[Requirements]
1. Based on the article about The Deck, explain why Serra Angel is described as a two-way card.
2. From the article about The Deck, write out everything from "Now, with only" down to "on the battlefield.".

[Excerpted passage]
The Deck
Whatever style you wish to play, be it fast and frenzied or slow and tactical, the surest way to defeat your opponent consistently is by dominating him or her in the war of card advantage. Whatever style you play, though, can and should incorporate a mix of all classes of Magic cards, whether single-card effects or lock cards, card drawing or card nullification. Once you've got the right mix, you'll be able to focus on flawless play and prudent drawing.
—Brian Weissman
Over the past couple of weeks we have started to put together some of the basic principles that successful competitive Magic players use to plan for, and achieve, better results. To review, some of those are:
- Strategy—Specifically the notion of stringing our actions in a specific order to achieve particular (and predictable) results.
- Strategies—Including the idea that what you really want to do is successfully end a game of Magic before your opponent does.
- Card Advantage—One of the most important, fundamental, and foundational concepts in Magic: The Gathering... how more cards (however you obtain them) lead to more options and a greater likelihood of prevailing over your opponents.
This week, we will put together those three lessons to look at one of Magic's most important historical decks, which gave rise to a huge school of thinking, and ultimately somewhere between a third and a half of every major victory in the history of the game.
Ready?
That masterpiece is Brian Weissman's The Deck, from almost two decades ago.
The Deck is a little non-intuitive so we'll take a moment and go over what it is all about.
The Deck's goal was to simply not die. To that end, it played a number of cards that would blunt the opponent's attack, like Ivory Tower (to gain life), and all manner of creature defense, from the fast Swords to Plowshares to the more expensive—but infinitely effective—Moat.
The Deck was Magic's first broad-base innovator of card advantage as a goal unto itself. Moat, for example, could neutralize any number of creatures on the ground. With all the turns that the anti-damage and anti-creature cards were buying it, The Deck had time to draw extra cards with Braingeyser and Jayemdae Tome.
The card advantage went two ways—not only was Brian drawing extra cards, he was hammering the opponent's hand. Mind Twist was a one-for-many single-card exchange that made last week's example of Mind Rot pale by comparison. And over the course of several turns, Disrupting Scepter could trade for card after card itself.
Note how The Deck puts our first three weeks of principles into action to produce an important, groundbreaking, and highly influential set of incentives...
Strategy and Sequence
The Deck's principal way to win is by attacking with Serra Angel. It bears mentioning that Serra Angel was a two-way card itself. Not only could it attack for 4, but with both vigilance and flying, it could block smaller flying creatures that were capable of sailing over the Moat.
Now, with only two such creatures in the deck—err... The Deck—Brian had to play his cards in a particular order.
In the earlier parts of the game, he would use Swords to Plowshares to kill fast creatures, and build toward Moat and other key permanents.
He would find his Mind Twist (perhaps with Demonic Tutor) and power out that Mind Twist with Mana Drain or Black Lotus. Then, hopefully, he would get his Disrupting Scepter on the battlefield.
The Deck's plan was to accumulate lots of machinery in play. It really wanted to empty the opponent's hand and soft-lock him or her with Disrupting Scepter. Helpless yet? Now he would play Serra Angel and hopefully win in about five swings.

[Data records]

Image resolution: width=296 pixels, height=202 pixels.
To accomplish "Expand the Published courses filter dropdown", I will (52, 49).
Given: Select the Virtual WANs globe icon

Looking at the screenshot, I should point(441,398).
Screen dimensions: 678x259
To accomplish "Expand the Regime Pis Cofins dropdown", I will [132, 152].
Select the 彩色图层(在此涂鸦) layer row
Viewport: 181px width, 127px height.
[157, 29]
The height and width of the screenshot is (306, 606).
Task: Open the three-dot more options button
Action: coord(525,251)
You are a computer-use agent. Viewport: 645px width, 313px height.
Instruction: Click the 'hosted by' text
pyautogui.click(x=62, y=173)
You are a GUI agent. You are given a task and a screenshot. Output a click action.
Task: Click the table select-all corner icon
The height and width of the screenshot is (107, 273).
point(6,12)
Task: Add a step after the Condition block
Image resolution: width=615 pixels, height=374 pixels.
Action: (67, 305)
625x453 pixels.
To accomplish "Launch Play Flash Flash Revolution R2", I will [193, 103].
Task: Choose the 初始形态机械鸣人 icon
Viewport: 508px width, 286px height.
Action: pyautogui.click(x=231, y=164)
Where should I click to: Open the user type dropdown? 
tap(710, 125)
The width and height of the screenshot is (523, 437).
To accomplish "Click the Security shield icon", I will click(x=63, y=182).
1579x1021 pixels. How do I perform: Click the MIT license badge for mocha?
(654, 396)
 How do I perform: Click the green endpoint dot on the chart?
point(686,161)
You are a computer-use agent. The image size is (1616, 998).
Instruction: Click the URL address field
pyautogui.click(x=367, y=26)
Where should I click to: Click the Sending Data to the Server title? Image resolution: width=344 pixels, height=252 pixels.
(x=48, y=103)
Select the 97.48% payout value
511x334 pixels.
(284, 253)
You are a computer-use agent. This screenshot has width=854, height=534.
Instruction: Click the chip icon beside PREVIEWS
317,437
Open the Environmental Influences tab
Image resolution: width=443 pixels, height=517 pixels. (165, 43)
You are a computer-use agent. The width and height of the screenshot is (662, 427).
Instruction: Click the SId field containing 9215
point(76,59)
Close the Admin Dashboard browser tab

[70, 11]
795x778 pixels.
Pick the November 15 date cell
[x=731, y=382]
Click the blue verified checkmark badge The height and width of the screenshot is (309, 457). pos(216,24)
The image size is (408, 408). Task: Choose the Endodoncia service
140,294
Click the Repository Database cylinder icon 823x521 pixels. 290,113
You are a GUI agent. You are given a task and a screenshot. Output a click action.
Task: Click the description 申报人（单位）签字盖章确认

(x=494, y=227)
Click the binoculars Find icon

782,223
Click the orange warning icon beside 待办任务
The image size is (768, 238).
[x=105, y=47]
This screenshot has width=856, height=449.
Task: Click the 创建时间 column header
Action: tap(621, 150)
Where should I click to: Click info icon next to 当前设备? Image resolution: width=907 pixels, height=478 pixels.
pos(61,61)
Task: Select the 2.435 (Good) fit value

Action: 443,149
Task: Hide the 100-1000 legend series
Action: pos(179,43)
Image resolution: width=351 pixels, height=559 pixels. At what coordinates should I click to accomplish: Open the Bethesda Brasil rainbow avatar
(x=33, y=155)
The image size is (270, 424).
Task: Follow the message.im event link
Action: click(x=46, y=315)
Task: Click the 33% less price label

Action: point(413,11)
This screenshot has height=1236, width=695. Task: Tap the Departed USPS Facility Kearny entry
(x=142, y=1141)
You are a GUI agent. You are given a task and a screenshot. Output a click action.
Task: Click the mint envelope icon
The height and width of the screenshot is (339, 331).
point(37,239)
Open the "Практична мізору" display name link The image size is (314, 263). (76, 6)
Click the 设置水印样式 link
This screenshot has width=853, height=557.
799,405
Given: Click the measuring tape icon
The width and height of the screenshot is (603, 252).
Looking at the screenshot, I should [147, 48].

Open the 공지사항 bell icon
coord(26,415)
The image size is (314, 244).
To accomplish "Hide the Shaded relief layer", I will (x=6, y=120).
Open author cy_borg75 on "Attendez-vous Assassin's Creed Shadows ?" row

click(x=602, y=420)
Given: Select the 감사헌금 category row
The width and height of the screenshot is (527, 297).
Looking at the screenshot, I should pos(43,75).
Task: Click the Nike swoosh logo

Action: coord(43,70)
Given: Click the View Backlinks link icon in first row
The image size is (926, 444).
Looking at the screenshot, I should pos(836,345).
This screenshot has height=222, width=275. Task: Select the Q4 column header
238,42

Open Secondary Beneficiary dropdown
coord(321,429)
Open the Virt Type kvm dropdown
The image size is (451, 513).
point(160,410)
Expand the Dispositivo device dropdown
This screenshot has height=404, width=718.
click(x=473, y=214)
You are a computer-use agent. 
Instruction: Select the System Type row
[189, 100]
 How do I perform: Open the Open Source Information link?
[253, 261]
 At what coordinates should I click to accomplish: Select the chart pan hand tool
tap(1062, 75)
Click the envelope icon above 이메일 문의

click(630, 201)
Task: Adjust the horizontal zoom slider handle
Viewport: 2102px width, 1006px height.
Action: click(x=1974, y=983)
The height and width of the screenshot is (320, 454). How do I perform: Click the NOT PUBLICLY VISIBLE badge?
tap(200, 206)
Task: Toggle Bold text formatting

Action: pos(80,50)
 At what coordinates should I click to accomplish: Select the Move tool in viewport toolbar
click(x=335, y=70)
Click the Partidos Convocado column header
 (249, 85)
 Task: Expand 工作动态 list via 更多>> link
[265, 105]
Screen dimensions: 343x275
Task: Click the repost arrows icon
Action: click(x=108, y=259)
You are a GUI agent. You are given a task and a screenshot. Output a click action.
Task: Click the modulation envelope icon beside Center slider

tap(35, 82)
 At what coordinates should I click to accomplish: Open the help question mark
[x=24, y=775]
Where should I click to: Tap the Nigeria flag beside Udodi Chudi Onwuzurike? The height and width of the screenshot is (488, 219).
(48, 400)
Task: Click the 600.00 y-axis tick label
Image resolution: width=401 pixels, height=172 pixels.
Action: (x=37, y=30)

[Problem solutions]
1. Serra Angel could attack for 4. Because it also had vigilance and flying, it could block smaller flying creatures that were able to fly over the Moat.

2.
Now, with only two such creatures in the deck—err... The Deck—Brian had to play his cards in a particular order.
In the earlier parts of the game, he would use Swords to Plowshares to kill fast creatures, and build toward Moat and other key permanents.
He would find his Mind Twist (perhaps with Demonic Tutor) and power out that Mind Twist with Mana Drain or Black Lotus. Then, hopefully, he would get his Disrupting Scepter on the battlefield.